We cannot point to any individual model or models who "sat to" Ibsen
for the character of Hedda.(5) The late Grant Allen declared that
Hedda was "nothing more nor less than the girl we take down to dinner
in London nineteen times out of twenty"; in which case Ibsen must
have suffered from a superfluidity of models, rather than from any
difficulty in finding one. But the fact is that in this, as in all
other instances, the word "model" must be taken in a very different
sense from that in which it is commonly used in painting. Ibsen
undoubtedly used models for this trait and that, but never for a
whole figure. If his characters can be called portraits at all, they
are composite portraits.
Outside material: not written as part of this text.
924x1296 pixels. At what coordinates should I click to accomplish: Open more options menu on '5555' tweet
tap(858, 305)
Even when it seems pretty clear that the
initial impulse towards the creation of a particular character came
from some individual, the original figure is entirely transmuted in
the process of harmonisation with the dramatic scheme. We need not,
therefore, look for a definite prototype of Hedda; but Dr. Brandes
shows that two of that lady's exploits were probably suggested by
the anecdotic history of the day.

Ibsen had no doubt heard how the wife of a well-known Norwegian
composer, in a fit of raging jealousy excited by her husband's
prolonged absence from home, burnt the manuscript of a symphony
which he had just finished. The circumstances under which Hedda
burns Lovborg's manuscript are, of course, entirely different and
infinitely more dramatic; but here we have merely another instance
of the dramatisation or "poetisation" of the raw material of life.
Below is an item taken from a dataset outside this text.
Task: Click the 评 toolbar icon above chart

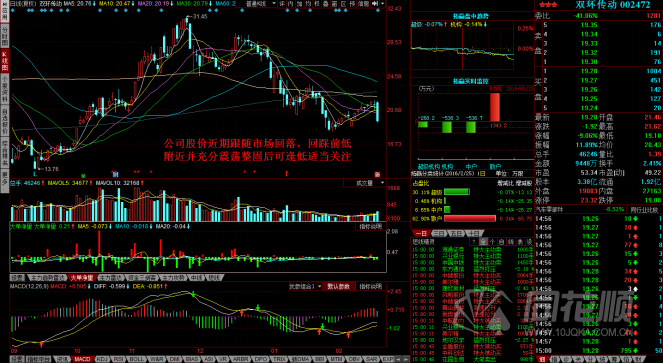Action: tap(282, 3)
Again, a still more painful incident probably came to his knowledge
about the same time. A beautiful and very intellectual woman was
married to a well-known man who had been addicted to drink, but had
entirely conquered the vice. One day a mad whim seized her to put
his self-mastery and her power over him to the test. As it happened
to be his birthday, she rolled into his study a small keg of brandy,
and then withdrew. She returned some time after wards to find that
he had broached the keg, and lay insensible on the floor. In this
anecdote we cannot but recognise the germ, not only of Hedda's
temptation of Lovborg, but of a large part of her character.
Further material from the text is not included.